Epidermolysis bullosa acquisita (EBA) is a rare autoimmune disorder that causes the skin to blister in response to minor injury. Common areas of blistering include the hands, feet, knees, elbows, and buttocks. It can also affect the mouth, nose, and eyes. Some affected people have other health problems such as Crohn's disease, systemic lupus erythematosus, amyloidosis, or multiple myeloma. EBA is not inherited and usually occurs in adulthood. Treatment aims to protect the skin, stop the formation of blisters, and promote healing. Immunosuppressive drugs may be used to reduce the body's autoimmune response.

EBA affecting several family members has been reported, suggesting a genetic component may be involved in some cases. Rarely, people with lupus, a systemic autoimmune disease, develop a generalized blistering skin disease with the features of EBA. EBA has also been associated with Crohn's disease.

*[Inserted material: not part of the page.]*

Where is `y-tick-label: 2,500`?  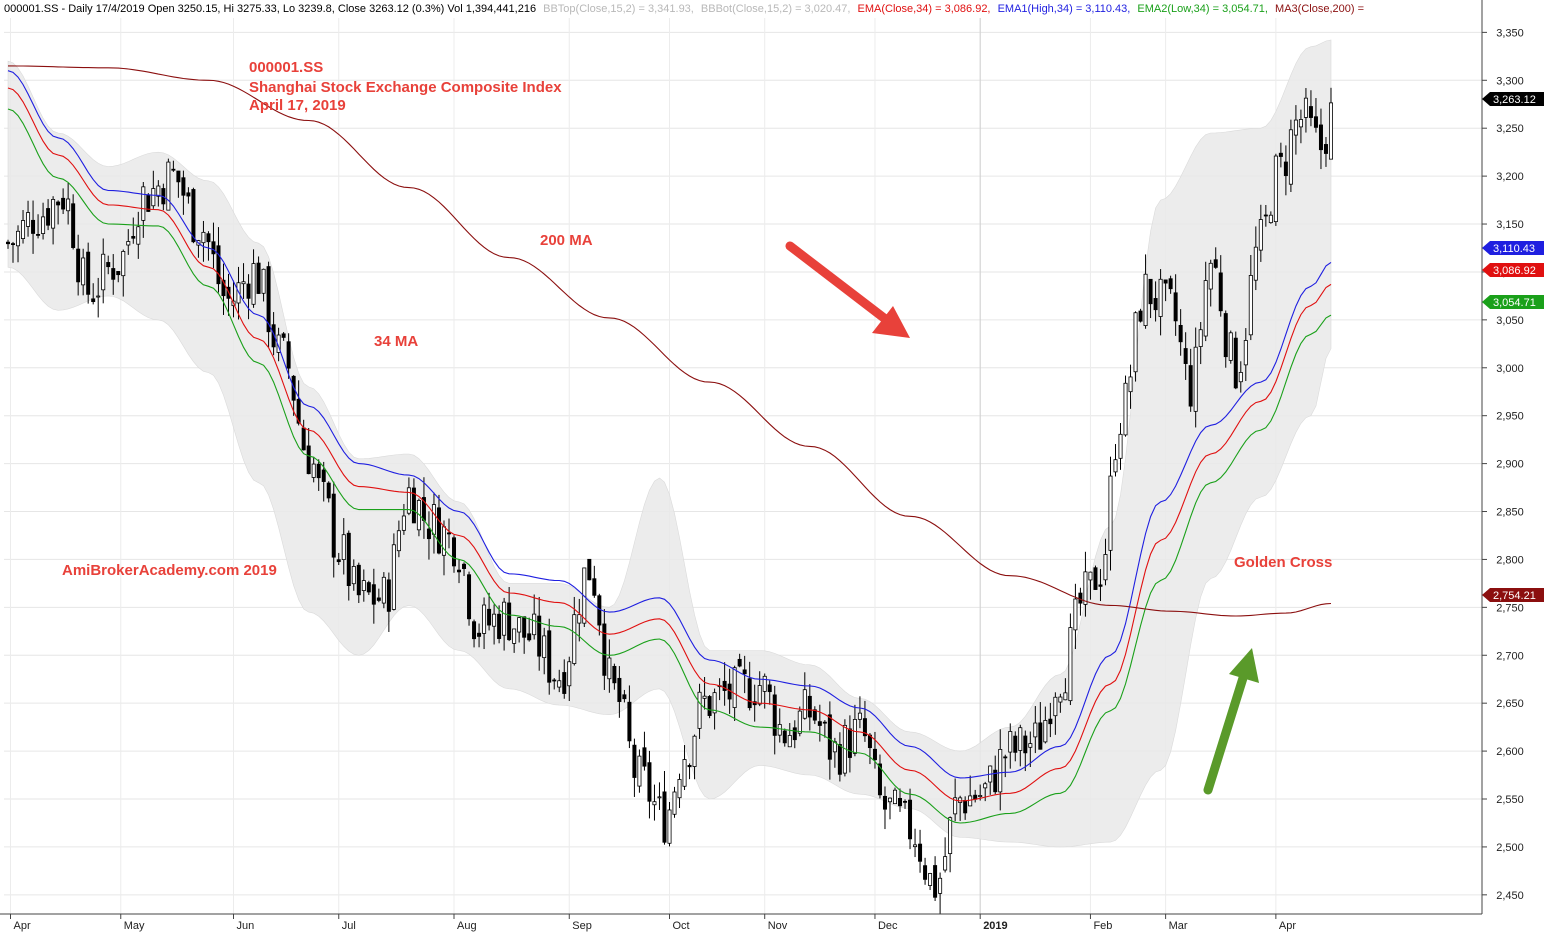
y-tick-label: 2,500 is located at coordinates (1510, 848).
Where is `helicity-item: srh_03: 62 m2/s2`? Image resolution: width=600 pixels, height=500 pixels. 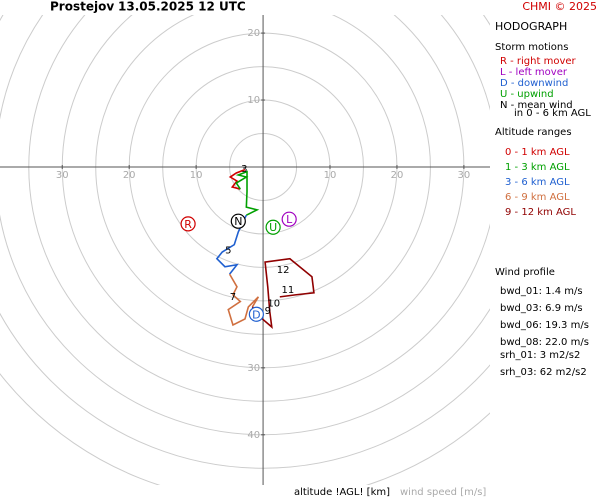
helicity-item: srh_03: 62 m2/s2 is located at coordinates (544, 372).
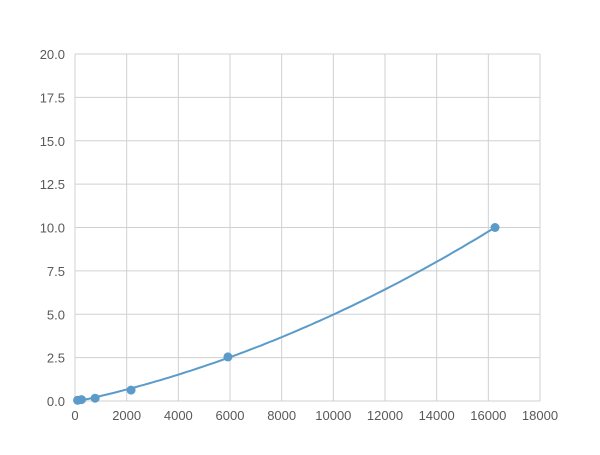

There have been a couple of reports of families with more than one affected person, suggesting a genetic component may be involved. This could mean that EBA may develop in a person who is "genetically susceptible." However, the condition is not thought to be due to any specific gene(s).

Non-inflammatory or mildly inflammatory EBA affecting only trauma-prone skin (the "classic" form) may cause:

• tense, blood- or pus-filled blisters, mostly on the hands, knees, knuckles, elbows and ankles
• mucous-membrane blisters that rupture easily
• healing with significant scarring and small white spots (milia)

Generalized inflammatory EBA may cause:

• widespread blisters that are not localized to trauma-prone sites
• generalized redness and itching
• healing with minimal scarring

The mucous membrane form of EBA may cause:

• blisters on various mucous membranes
• significant scarring and dysfunction

The features of the condition may change during the course of the disease or may represent two forms at the same time.

Treatment of EBA may require a multidisciplinary team of doctors. Affected individuals with involvement of the gastrointestinal tract should be referred to a gastroenterologist. Likewise, dentists and ophthalmologists should be consulted for those with oral and ocular (eye) involvement. Medications used to treat EBA include oral corticosteroids (such as prednisone), anti-inflammatory agents (such as dapsone or colchicine), and medications that suppress the immune system (such as azathioprine or cyclophosphamide). Patients who are on long-term oral steroid treatment may be advised to take calcium, vitamin D, and, perhaps, bisphosphonates to reduce the risk of osteoporosis that can be associated with steroid use. Extracorporeal photochemotherapy (photophoresis) has been shown to be effective in some cases. In patients who do not respond to other therapies, medications such as rituximab may be considered. Patients with EBA should avoid contact sports and direct physical trauma to the skin whenever possible and may be instructed to use protective pads to cover skin surfaces when undergoing planned physical activities. Patients with oral involvement should avoid hard foods such as pretzels, nuts, and chips. Patients with EBA should be monitored regularly by physicians with experience in treating autoimmune skin disease. During the active disease stage, patients should be monitored on a monthly basis; when in remission, patients should be monitored annually.